### RECORDED DATA

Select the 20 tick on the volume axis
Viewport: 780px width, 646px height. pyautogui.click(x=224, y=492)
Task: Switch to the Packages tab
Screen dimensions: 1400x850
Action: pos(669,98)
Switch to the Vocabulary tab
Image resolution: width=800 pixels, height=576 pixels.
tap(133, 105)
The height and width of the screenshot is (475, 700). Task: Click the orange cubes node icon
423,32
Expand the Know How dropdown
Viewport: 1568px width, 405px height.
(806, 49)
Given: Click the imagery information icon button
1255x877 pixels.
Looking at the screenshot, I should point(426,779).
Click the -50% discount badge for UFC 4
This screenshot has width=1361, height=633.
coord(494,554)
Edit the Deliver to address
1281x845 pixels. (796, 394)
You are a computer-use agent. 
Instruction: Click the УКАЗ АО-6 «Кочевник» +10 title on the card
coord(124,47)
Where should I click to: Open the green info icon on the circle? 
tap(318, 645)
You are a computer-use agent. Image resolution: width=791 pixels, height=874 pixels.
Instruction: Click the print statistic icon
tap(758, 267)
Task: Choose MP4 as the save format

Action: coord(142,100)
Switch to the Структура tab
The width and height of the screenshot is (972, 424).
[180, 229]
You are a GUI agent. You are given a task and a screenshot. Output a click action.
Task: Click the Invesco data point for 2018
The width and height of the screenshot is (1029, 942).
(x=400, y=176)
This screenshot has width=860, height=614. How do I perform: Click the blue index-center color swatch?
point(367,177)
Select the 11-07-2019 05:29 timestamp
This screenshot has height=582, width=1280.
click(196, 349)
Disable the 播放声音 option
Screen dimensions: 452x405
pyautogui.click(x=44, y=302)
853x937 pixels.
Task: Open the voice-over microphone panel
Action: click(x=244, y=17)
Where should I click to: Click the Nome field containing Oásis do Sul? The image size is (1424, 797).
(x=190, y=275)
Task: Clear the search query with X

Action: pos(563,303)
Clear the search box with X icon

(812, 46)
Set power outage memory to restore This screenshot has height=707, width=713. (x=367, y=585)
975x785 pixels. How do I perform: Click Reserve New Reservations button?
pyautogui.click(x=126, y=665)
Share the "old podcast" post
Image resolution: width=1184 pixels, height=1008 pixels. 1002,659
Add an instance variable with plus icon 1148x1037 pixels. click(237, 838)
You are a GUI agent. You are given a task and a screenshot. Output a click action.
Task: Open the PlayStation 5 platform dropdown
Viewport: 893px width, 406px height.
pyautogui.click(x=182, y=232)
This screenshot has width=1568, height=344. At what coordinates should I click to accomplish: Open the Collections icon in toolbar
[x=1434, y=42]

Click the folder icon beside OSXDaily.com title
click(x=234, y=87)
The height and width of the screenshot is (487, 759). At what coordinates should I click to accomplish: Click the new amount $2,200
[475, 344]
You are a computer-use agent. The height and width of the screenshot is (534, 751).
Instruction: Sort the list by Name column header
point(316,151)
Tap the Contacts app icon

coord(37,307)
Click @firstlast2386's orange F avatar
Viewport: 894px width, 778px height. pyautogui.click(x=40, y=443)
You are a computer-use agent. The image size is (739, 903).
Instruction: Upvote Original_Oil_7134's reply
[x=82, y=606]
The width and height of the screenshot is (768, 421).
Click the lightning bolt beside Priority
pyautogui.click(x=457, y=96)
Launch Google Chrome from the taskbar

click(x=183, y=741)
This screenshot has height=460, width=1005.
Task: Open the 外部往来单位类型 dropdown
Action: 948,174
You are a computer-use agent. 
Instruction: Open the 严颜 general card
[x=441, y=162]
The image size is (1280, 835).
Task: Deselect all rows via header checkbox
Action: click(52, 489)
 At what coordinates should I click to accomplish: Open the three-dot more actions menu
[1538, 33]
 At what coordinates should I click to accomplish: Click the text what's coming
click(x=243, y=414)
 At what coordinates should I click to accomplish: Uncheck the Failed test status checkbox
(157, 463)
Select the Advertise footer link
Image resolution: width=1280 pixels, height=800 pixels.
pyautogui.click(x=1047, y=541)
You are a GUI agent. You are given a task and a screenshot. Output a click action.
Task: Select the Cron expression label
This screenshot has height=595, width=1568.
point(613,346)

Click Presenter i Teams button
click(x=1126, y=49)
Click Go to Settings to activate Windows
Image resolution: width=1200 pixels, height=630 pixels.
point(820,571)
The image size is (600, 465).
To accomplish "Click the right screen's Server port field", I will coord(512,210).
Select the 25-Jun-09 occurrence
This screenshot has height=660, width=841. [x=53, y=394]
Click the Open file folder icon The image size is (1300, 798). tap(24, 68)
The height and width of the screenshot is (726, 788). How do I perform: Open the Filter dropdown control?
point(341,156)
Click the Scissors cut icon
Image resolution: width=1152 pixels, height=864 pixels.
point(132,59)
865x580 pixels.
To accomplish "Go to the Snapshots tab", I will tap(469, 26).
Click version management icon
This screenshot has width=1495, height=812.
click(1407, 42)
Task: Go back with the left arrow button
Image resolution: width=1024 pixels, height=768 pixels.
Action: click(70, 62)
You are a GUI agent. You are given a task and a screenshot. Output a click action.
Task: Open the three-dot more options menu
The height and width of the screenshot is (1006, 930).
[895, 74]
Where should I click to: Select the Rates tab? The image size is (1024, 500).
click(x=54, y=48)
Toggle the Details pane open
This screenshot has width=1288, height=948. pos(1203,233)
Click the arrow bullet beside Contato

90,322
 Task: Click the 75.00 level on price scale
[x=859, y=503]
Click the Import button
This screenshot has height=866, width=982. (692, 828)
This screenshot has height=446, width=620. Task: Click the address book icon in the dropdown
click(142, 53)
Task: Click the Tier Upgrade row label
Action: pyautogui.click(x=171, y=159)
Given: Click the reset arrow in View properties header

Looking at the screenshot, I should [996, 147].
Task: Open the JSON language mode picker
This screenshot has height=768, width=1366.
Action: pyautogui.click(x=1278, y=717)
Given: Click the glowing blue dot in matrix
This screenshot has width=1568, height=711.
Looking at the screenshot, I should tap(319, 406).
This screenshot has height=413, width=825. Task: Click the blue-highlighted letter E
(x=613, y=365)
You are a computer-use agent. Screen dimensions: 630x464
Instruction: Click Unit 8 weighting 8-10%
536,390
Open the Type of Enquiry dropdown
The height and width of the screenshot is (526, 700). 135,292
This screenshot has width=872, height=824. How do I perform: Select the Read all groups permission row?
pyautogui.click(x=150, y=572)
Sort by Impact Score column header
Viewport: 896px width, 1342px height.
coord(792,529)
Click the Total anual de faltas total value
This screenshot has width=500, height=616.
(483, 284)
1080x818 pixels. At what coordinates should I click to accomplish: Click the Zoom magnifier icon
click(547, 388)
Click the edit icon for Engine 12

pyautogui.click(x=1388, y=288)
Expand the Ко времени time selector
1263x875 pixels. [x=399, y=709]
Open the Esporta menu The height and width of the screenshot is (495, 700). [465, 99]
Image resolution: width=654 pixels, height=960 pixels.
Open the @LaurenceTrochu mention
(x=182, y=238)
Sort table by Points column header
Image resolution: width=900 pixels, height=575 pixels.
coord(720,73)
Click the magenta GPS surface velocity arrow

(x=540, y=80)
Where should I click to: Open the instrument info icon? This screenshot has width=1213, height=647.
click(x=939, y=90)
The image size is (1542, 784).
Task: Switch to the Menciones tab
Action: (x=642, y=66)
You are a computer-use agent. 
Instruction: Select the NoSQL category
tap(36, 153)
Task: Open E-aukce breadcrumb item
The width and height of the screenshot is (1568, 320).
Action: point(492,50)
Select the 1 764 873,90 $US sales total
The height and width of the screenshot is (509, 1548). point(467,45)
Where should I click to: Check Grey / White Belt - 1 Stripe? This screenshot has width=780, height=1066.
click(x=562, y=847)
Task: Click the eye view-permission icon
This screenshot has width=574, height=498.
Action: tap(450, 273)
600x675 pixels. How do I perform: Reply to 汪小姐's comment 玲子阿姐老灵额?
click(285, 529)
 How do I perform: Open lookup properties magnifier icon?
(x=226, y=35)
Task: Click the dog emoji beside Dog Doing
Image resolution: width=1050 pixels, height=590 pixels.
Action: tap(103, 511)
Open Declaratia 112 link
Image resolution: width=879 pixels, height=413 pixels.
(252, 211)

### WORK ORDER
Lines in the material above that include the string "computer" should be listed.

### WRITTEN SOLUTION
You are a computer-use agent. 
You are a computer-use agent. Image resolution: width=791 pixels, height=874 pixels.
You are a computer-use agent. The height and width of the screenshot is (534, 751).
You are a computer-use agent. The image size is (739, 903).
You are a computer-use agent. 
You are a computer-use agent. Screen dimensions: 630x464
You are a computer-use agent. 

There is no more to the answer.